MAYBE IT’S JUST by chance that the paper has opened to this page and you are reading this review. Maybe you prayed that if God wanted you to see Oscar and Lucinda, then there would be a sign – like a review in this month’s Anglican Journal. If you have ever asked God to confirm a direction or decision by a sign, then you are ready to see director Gillian Armstrong’s film version of Peter Carey’s Booker prize-winning novel, Oscar and Lucinda.
This is a film about faith and temptation: Oscar (played by Ralph Fiennes) is a mid-1800s Church of England clergyman who is addicted to gambling. Whether it’s heads or tails, or the outcome of a horse race, or a hand of cards, he loves to figure it out, make a guess, and gamble. Oscar’s fascination with gambling begins when, as a child, he seeks a sign from God. He asks God to strike his father if he is not to follow his father’s directions. When his father appears with a gash in his leg, Oscar knows he’s on to something.
Convinced that he must leave the Plymouth Brethren, he draws a quadrant on a rock with the names of four denominations, seeking God’s will for where he should locate himself. He throws a rock over his shoulder and it lands on the Anglican square. Not pleased with this result, he throws the rock again and again: “Anglican, Anglican, Anglican.” So he leaves home, finds refuge in the rectory of the local Anglican priest and begins his journey towards ordination. It is while he is at seminary that he discovers gambling, and uses his considerable winnings at horse races to fund his education, giving to the poor anything he does not need.
The newly ordained Oscar meets Lucinda (played by Cate Blanchett) aboard a ship sailing from England to Australia. She seeks him out to confess that she is a compulsive gambler. Unable to keep his composure as she confesses her sin that is his as well, Oscar explodes with glee and, drawing from the philosophy of Pascal, argues that the whole enterprise of faith is a gamble – “We bet that there is a God, we bet our life on it!” It is when they land in Sydney that their lives take unexpected turns, leading to the construction of a glass church and the journey with the church to a small remote village in the Australian outback.
To reveal the conclusion of this film would be to spoil it. Suffice it to say that, after a horrendous overland journey, the glass church reaches its destination and Oscar and Lucinda’s lives are inexorably joined together – but not in a way that either had imagined.
Ralph Fiennes disappears into the role of Oscar – he presents a childlike wonder at the world and a simple but powerful faith. Cate Blanchett is a delightful Lucinda – energetic, independent, strong and zany.

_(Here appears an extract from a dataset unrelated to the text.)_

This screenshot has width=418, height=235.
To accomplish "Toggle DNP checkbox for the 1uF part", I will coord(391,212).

The story of the film is enough to keep you engaged, but the imagery is what stays with you and haunts you. The glass church floating down the river with Oscar inside makes a powerful picture. Beautifully photographed, it links together two archetypal images: church and water – and becomes a symbol of the church then and now. For in many ways, the church is transparent: people look to the church not so much to see buildings but how the lives of church members are shaped and changed by what the church believes. Often less than impressed with what they see, many dismiss the church as a bunch of hypocrites.

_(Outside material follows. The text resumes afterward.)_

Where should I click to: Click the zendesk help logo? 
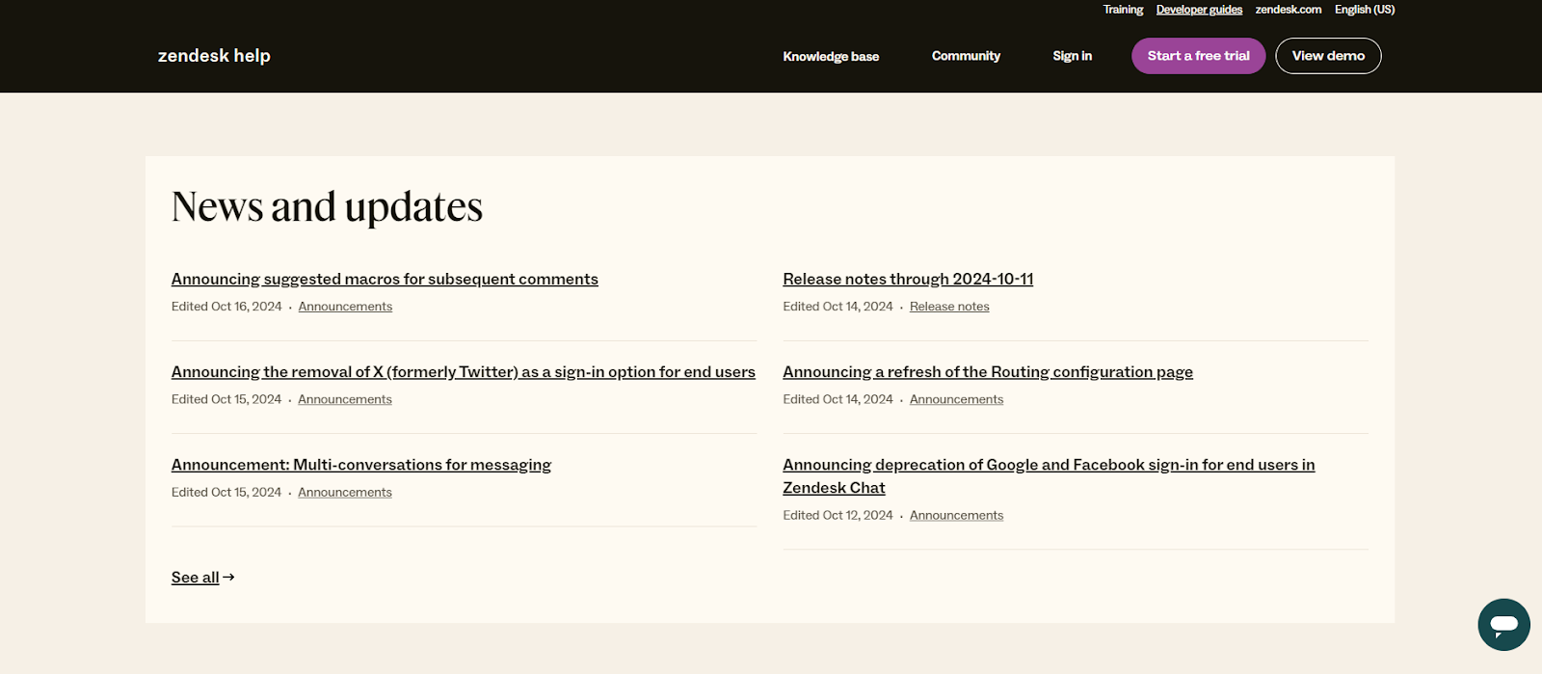[x=214, y=56]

But Oscar and Lucinda invites you to reflect on the whole enterprise of faith, the search for signs, and the role of coincidence. It imagines that the purposes of God are deeper and more complex than we can know and that God can work through even our folly and sin to bring about new life and hope.
So whether you’re someone who has, at some time in your life, opened a Bible seeking God’s purpose for you, or someone who doubts the existence of God, you will find, in Oscar and Lucinda, a memorable and unsettling account of one man’s journey to his destiny. Quirky and offbeat, Oscar and Lucinda will delight and disturb all who come in contact with this story and give lots of food for thought for those attracted to the risk of faith.
Peter Elliott is dean of Christchurch Cathedral, Vancouver, and a member of the board of directors of the Vancouver Film Festival.